Center For Practice Management, Email Management, Microsoft Office, Tip of the Month

Outlook Life Savers

You use email every day. If you use Microsoft’s Outlook for email you have a lot of power built into the program. Following are a few tips for finding email attachments quickly, save .msg files and rename them, surface a folder you might have deleted or lost, how to use the Dictate tool if you want to be hands free, and how the Search bar does more than just search.

Finding Email Attachments Everywhere

You have documents attached to emails in your inbox, Sent folder, and in your other folders. You may do a great job of saving them to the correct folder in your document management/file server/law practice management application/cloud storage. Or not. If you need to see every single attachment to every single email and which folder that email is in you can do that easily in Microsoft Outlook if you are running the Exchange server (on premise or hosted).

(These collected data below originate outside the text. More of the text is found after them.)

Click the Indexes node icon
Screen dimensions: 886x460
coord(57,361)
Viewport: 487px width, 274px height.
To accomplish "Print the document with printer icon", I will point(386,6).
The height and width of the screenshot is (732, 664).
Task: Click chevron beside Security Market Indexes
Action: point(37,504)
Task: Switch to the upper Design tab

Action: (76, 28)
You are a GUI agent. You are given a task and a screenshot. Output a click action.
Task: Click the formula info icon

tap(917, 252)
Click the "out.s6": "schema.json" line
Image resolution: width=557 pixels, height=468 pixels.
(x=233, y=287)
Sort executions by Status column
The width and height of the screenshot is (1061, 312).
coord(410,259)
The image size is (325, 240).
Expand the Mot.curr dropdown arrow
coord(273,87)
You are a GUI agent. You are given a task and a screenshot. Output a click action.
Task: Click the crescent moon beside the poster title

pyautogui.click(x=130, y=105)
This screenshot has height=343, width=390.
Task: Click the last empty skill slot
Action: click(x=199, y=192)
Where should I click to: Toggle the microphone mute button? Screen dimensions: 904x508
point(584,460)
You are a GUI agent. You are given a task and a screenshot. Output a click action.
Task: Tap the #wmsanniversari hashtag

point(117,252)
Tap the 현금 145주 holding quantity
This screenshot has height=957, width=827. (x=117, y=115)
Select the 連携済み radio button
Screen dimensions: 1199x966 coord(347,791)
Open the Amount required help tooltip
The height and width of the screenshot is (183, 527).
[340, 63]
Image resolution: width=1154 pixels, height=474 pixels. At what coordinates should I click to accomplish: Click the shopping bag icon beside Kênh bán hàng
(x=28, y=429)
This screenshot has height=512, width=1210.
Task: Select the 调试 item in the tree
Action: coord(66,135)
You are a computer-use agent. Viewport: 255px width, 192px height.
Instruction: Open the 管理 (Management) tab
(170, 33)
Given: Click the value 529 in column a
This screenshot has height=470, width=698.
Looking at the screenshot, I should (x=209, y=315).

In the Outlook client software installed on your desktop scroll down through the folder list until you see “Search Folders”. Right click on Search folder- New search folder – Mail with attachments. Now you will see a subfolder under Search Folders called “With Attachments”. If you click on this Outlook sets up a search to find emails with attachments in any folder. You can right click on the With Attachments search folder and “Add to Favorites” so it appears at the top of your folders for ease of access.  The results show you the emails including the column “In Folder” so you will know where the email is stored.

In Outlook through the browser for MS 365 users there are no Search folders. However, if you click on the attachment icon (which looks like a paperclip) in the far-left column it lists all the emails with attachments and shows which folder the email lives in. At the top of the page, you will see a Filter option. You can filter by Word, PowerPoint, Excel, PDF, images and more, or restrict the results to a date range.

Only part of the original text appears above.